REQUIRED WORK: Copy every line of the entries that includes the word "menu".

Stored data:
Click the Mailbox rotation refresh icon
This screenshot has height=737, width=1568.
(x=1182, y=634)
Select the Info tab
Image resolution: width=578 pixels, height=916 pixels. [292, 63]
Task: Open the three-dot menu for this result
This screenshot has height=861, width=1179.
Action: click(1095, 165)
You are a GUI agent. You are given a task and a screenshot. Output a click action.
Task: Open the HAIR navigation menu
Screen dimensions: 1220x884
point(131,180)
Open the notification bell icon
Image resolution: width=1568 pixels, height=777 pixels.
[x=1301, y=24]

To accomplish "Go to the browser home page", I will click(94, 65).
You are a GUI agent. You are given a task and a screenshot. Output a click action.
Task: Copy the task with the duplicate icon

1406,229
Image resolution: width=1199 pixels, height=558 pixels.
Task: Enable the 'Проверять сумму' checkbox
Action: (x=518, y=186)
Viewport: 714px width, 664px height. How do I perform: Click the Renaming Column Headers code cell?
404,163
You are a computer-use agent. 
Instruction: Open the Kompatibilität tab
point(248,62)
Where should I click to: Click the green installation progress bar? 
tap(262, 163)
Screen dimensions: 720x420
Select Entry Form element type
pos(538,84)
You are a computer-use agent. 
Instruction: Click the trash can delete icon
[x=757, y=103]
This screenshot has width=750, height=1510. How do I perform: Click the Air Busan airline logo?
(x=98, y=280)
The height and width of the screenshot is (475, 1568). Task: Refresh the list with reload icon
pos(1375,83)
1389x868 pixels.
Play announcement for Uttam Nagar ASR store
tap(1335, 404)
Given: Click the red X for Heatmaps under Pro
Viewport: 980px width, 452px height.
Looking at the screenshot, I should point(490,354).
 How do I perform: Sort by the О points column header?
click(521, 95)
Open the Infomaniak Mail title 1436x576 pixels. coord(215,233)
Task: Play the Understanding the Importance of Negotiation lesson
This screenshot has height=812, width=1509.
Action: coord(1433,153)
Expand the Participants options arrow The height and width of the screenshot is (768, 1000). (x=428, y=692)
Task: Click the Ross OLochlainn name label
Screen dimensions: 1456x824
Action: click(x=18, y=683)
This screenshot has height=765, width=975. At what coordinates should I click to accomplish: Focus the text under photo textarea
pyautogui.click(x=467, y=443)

ANSWER:
Task: Open the three-dot menu for this result
Task: Open the HAIR navigation menu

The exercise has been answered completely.